* [Problems]:
1: Can you return the passage of the HDF5 forum thread from "Writing a different" to "if that helps.", copied word for word?
2: Do these statements agree with the HDF5 forum thread? Answer yes or no for each and quote the words that decide it. (a) The poster runs parallel HDF5 version 1.12.1 on Ubuntu 20.04. (b) The blocks are continuous in memory. (c) Writing out a zero-length vector solved the problem.
3: In the HDF5 forum thread, what happens to the write loop when the number of blocks differs between tasks?

* [Text excerpt]:
··········

Writing a different number of blocks per mpi task to a dataset

mclay · August 18, 2021, 10:46pm

I am using parallel HDF5 version 1.12.1 built on a Linux platform running Ubuntu 20.04.

The too long; didn’t read summary is that I have different number of blocks that I want to write out as a continuous 1-D vector on the solution and I do not see how to write out different number of block per mpi task. My idea of writing out zero length vector doesn’t seem to work.

So the main question is: Is it possible to write different number calls to a dataset? Or is there a better way to do this?

I can provide a simple example code if that helps.

Below is a more detailed discussion:

I am working with something similar to overset grids. In my case I have a solution result that is divided into multiple 5-D arrays on an mpi task. The number of these blocks varies across tasks. There might be one big block on one mpi task and several smaller blocks on a different mpi task.

The blocks can be of different sizes and are NOT continuous in memory. Copy the separate blocks into one continuous memory block is problematic because the memory used by the blocks could be half the total memory available on an mpi task.

What does work is that I am able to write the blocks with a loop over the blocks and treat each block as a one-dimensional vector.

The core loop looks like (yes in Fortran 90):

do iblk = 1, N
starts(1) = blockDataArray(iblk) % qOffset

  call H5Screate_simple_f(nDim, gsz, filespace, ierr)
  CALL H5Dget_space_f(dset_id, filespace, ierr)
  CALL H5Sselect_hyperslab_f (filespace, H5S_SELECT_SET_F, starts, sz, ierr)
  print *,"A: myProc: ", myProc, ", iblk:",iblk,", sz: ",sz(1),", gsz: ",gsz(1),", starts: ",starts(1)

  call H5Dwrite_f(dset_id, H5T_NATIVE_DOUBLE, blockDataArray(iblk) % qVec, gsz, ierr, &
       file_space_id = filespace, mem_space_id = memspace, xfer_prp = plist_id)
  call H5Sclose_f(filespace, ierr)

enddo

If the number of blocks (N) is the same on each task this works fine. I can write to the same dataset N times. But if the number of blocks is different, then this hangs. So say processor 0 has 2 blocks and processor 1 has 3 blocks for a two processor case. Then processor is not participating in the above loop. O.K. that makes sense.

··········

* [Stored data]:
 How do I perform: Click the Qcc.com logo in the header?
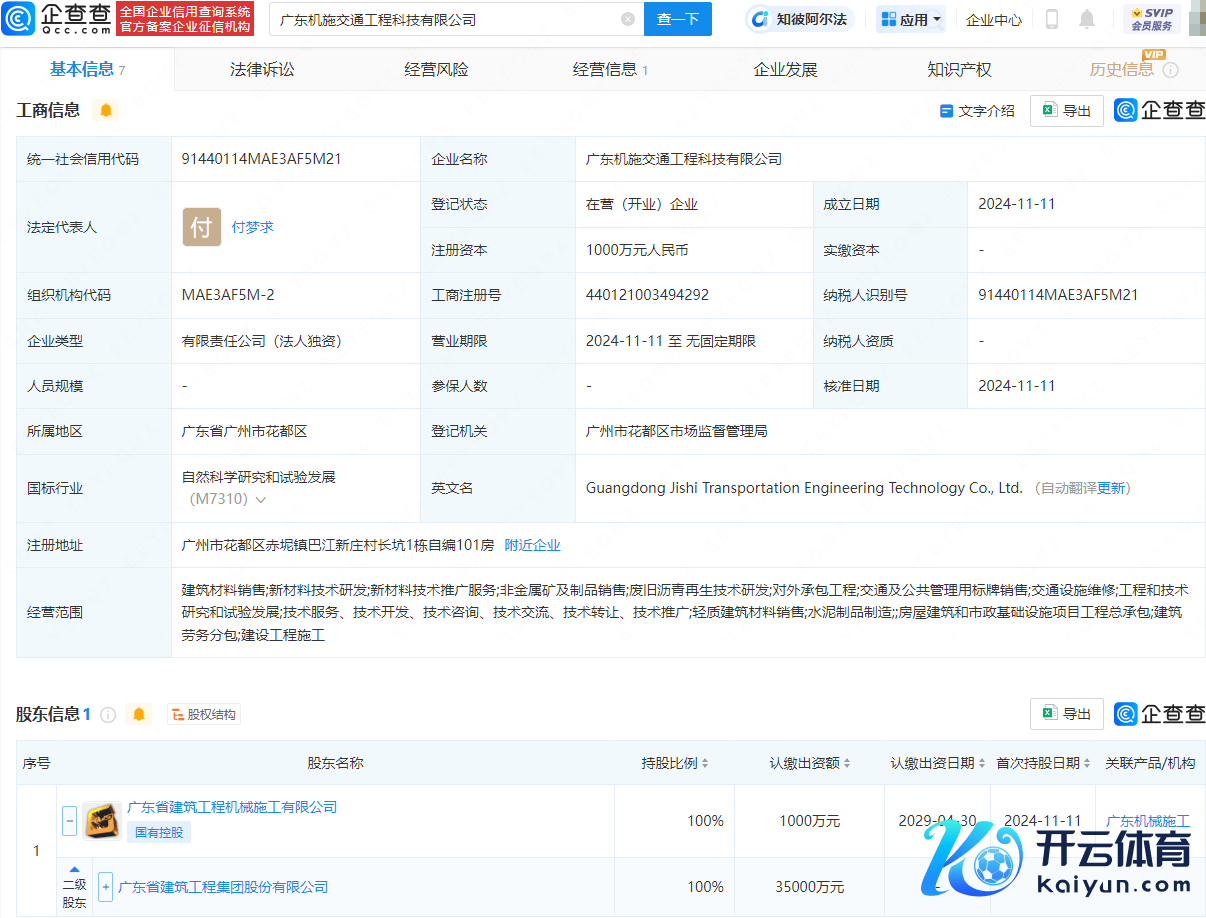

··········

* [Answer list]:
1:
Writing a different number of blocks per mpi task to a dataset

mclay · August 18, 2021, 10:46pm

I am using parallel HDF5 version 1.12.1 built on a Linux platform running Ubuntu 20.04.

The too long; didn’t read summary is that I have different number of blocks that I want to write out as a continuous 1-D vector on the solution and I do not see how to write out different number of block per mpi task. My idea of writing out zero length vector doesn’t seem to work.

So the main question is: Is it possible to write different number calls to a dataset? Or is there a better way to do this?

I can provide a simple example code if that helps.

2:
(a) Yes: "I am using parallel HDF5 version 1.12.1 built on a Linux platform running Ubuntu 20.04."
(b) No: "The blocks can be of different sizes and are NOT continuous in memory."
(c) No: "My idea of writing out zero length vector doesn’t seem to work."

3: It hangs.